Hallo Zusammen,
nach einigen Wochen, die ich nun schon hier im Forum mitlese und mir vorallem durch einige Beiträge auch Mut angelesen habe vor einigen Zahnarztbesuchen, hab ich nun beschlossen, mich auch selbst anzumelden. Teilweise, weil ich Fragen und immernoch Panik vor Zahnärzten an sich habe und teilweise natürlich auch, um meine Erfahrungen zu den übrigen dazu zu geben.
Wie wahrscheinlich viele andere hier, hab auch ich mich lange lange Zeit um sämtliche Zahnarztbesuche erfolgreich gedrückt, natürlich zum Leid meiner Zähne, wie sich vor kurzem herausstellte...
Eines Morgens stand ich auf und bemerkte, dass irgendetwas mit meinem Gesicht nicht stimmte, bis ich dann in den Spiegel sah und bemerkte, dass sich wohl ein Zahn bzw. eine Zahnwurzel entzündet haben musste und somit mein halbes Gesicht fast bis auf Augenhöhe geschwollen war.
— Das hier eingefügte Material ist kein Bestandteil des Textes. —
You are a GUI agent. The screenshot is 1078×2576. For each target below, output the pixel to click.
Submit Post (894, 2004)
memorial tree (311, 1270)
Bin dann den ganzen Tag damit rumgelaufen, da mir der Mut fehlte, einen Zahnarzt anzurufen, vorallem, da ich mit meinem alten Zahnarzt mehr schlechte als rechte Erfahrungen gemacht hatte und nun auch nicht wusste, zu wem ich gehen sollte.
Meine Mutter nahm sich also ein Herz und rief den Zahnarzt an, den ihre Schwester schon seit Jahren in höchsten Tönen lobt.
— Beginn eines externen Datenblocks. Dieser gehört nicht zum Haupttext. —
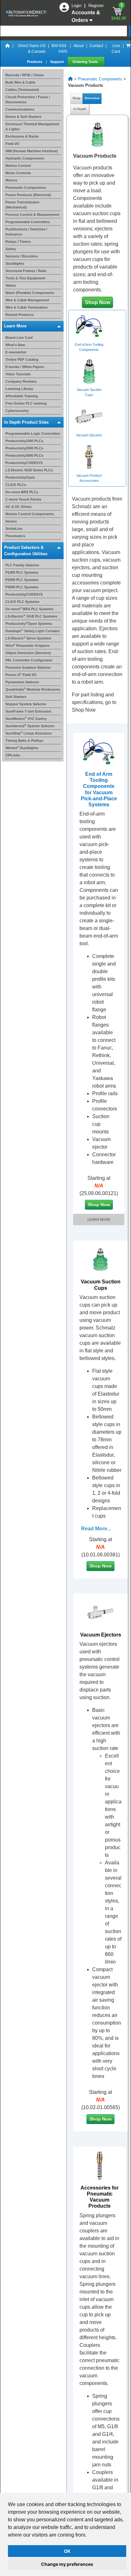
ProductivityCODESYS (24, 463)
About (78, 46)
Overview (92, 98)
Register (96, 5)
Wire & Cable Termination (26, 307)
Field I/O (12, 144)
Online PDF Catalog (21, 359)
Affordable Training (21, 396)
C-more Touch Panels (23, 499)
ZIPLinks (12, 755)
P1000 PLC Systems (21, 572)
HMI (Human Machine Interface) (31, 151)
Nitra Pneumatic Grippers (27, 645)
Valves (10, 285)
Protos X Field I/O (21, 675)
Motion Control (18, 165)
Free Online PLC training (26, 403)
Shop (76, 98)
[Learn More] (99, 751)
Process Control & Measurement (32, 214)
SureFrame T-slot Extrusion (28, 711)
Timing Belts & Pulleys (24, 740)
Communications (19, 109)
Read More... (96, 1531)
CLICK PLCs (15, 485)
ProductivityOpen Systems (28, 623)
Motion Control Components (29, 514)
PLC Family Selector (22, 565)
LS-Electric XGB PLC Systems (31, 616)
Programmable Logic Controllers (32, 433)
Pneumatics (15, 536)
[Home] (7, 48)
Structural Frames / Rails (25, 271)
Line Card (116, 49)
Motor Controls (18, 173)
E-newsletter (15, 352)
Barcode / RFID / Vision (24, 75)
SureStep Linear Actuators (28, 733)
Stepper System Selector (25, 704)
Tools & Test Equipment (25, 278)
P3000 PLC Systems (21, 587)
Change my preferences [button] (67, 2564)
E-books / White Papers (24, 367)
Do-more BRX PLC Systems (29, 609)
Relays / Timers (18, 241)
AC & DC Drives (18, 507)
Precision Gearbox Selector (28, 667)
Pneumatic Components (25, 187)
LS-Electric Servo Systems (28, 638)
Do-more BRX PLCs (21, 492)
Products (35, 62)
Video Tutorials (18, 374)
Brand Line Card (19, 337)
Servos (11, 521)
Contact (96, 46)
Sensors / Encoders (21, 256)
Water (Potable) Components (29, 293)
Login (77, 5)
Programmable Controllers (27, 222)
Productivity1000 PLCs (24, 441)
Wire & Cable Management (27, 300)
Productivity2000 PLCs (24, 448)
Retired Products (19, 315)
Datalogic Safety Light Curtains (32, 631)
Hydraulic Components (24, 158)
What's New (15, 345)
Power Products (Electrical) (28, 195)
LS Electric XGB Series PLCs (29, 470)
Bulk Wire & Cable (20, 82)
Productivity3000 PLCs (24, 455)
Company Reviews (21, 381)
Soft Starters (15, 697)
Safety (10, 249)
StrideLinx (14, 528)
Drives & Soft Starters (23, 117)
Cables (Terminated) (22, 90)
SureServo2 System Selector (29, 726)
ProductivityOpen (20, 477)
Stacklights (14, 263)
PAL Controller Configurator (28, 660)
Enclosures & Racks (22, 136)
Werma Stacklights (21, 748)
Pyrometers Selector (22, 682)
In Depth (80, 109)
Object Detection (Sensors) (28, 653)
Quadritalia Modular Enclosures (32, 689)
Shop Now (97, 302)
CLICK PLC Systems (22, 602)
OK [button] (67, 2551)
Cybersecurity (17, 411)
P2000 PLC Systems (21, 580)
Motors (11, 180)
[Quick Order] (128, 48)
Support (57, 62)
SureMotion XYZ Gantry (26, 719)
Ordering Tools (85, 62)
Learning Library (19, 389)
Bin dann gegen abend noch dorthin, war nur einige Straßen weiter zum Glück.
Wurde dann geröngt und festgestellt, dass ich eine dicke, eitrige Entzündung mit mir rumschleppte...
Um nicht einen ganzen Roman zu schreiben, einmal den Rest in Kurzfassung...
Zahn wurde aufgebohrt, Medikament rein, so weit so gut... Als nächstes folgte ein Schnitt im Zahnfleisch zur Entlastung der entzündeten Stelle... Bekam dann auch Penicillin verschrieben...
In der folgenden Woche wurde der Zahn zwei mal mit neuem Medikament und das Zahnfleisch mit neuer Watteeinlage versorgt, bis ich dann diese Woche Donnerstag um 8:30 voller Panik bei meinem neuen Zahnarzt auf der Matte stand und mich eine Wurzelspitzenresektion erwartete, über die ich mich natürlich im Vorfeld schon schlau gemacht hatte und die sich alles andere als angenehm anhörte.
Jedoch musste es ja gemacht werden und so ließ ich die eine Stunde andauernde Behandlung über mich ergehen, die im übrigens wirklich alles andere als angenehm war, aber glücklicherweise kaum schmerzhaft.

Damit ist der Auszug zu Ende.